BRIEF:
All entries need to be written out again exactly, without their pictures.
[DATA IN THIS EXERCISE Boundary: Start]
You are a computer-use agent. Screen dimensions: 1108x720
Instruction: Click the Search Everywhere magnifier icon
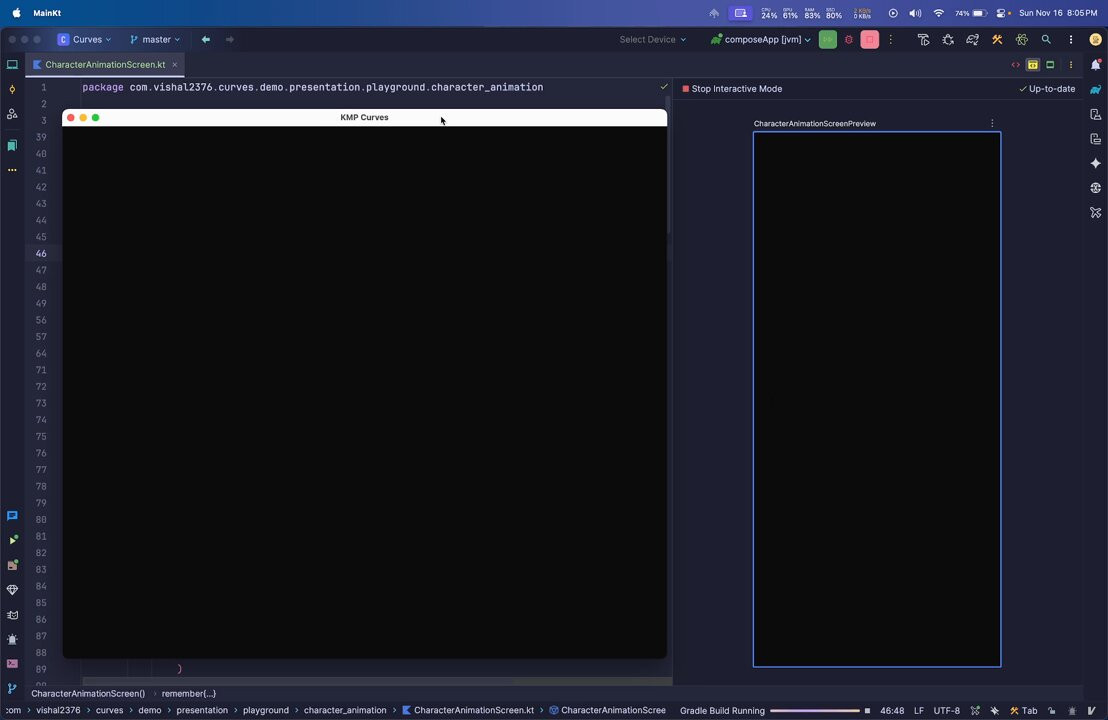point(1046,40)
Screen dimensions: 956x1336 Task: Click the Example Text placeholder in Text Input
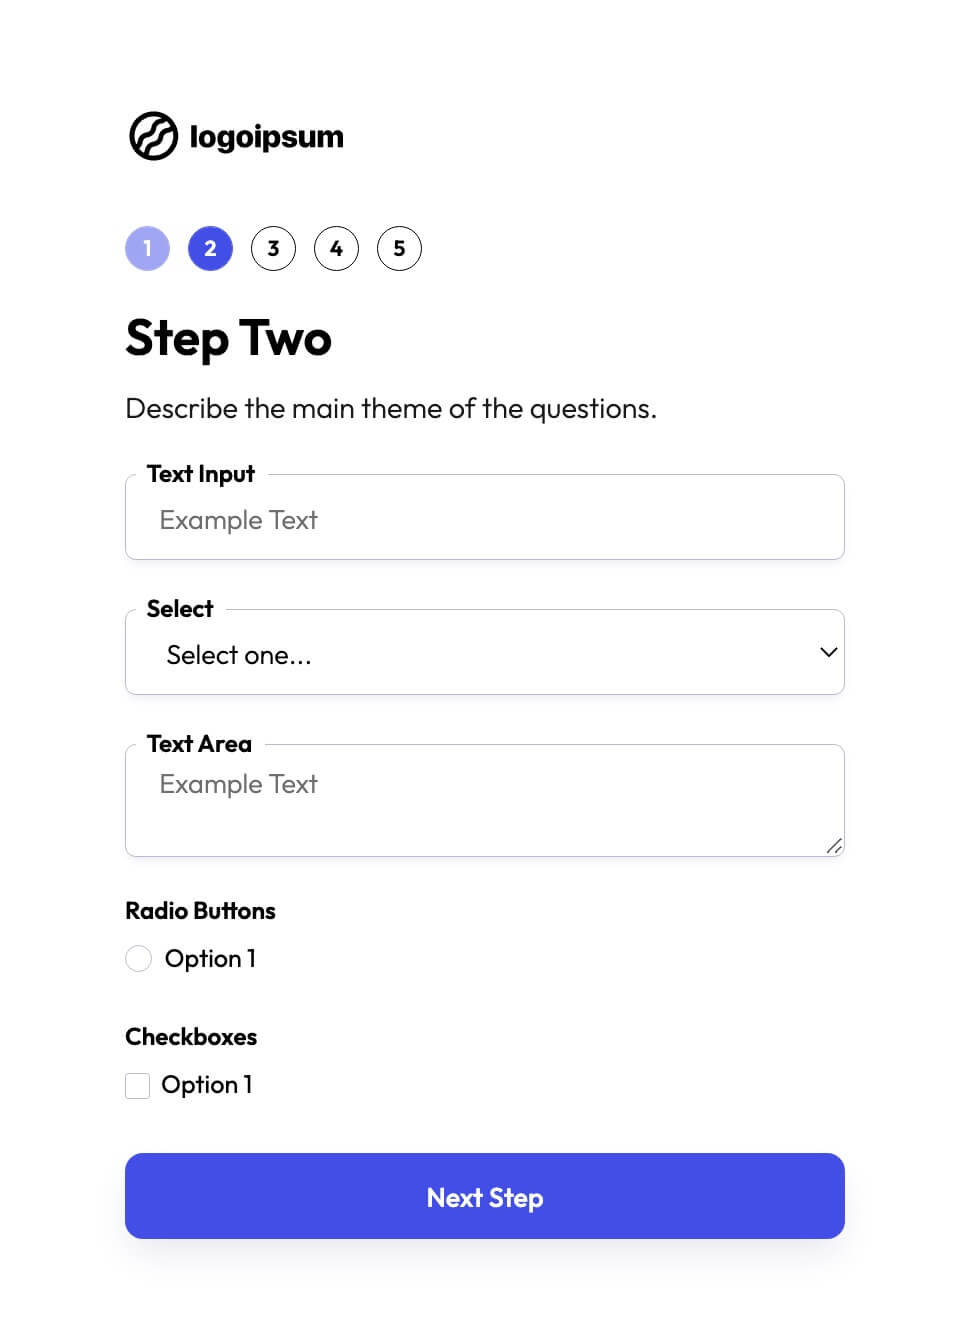click(x=238, y=519)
[DATA IN THIS EXERCISE Boundary: End]
SOLUTION:
You are a computer-use agent. Screen dimensions: 1108x720
Instruction: Click the Search Everywhere magnifier icon
point(1046,40)
Screen dimensions: 956x1336 Task: Click the Example Text placeholder in Text Input
click(x=238, y=519)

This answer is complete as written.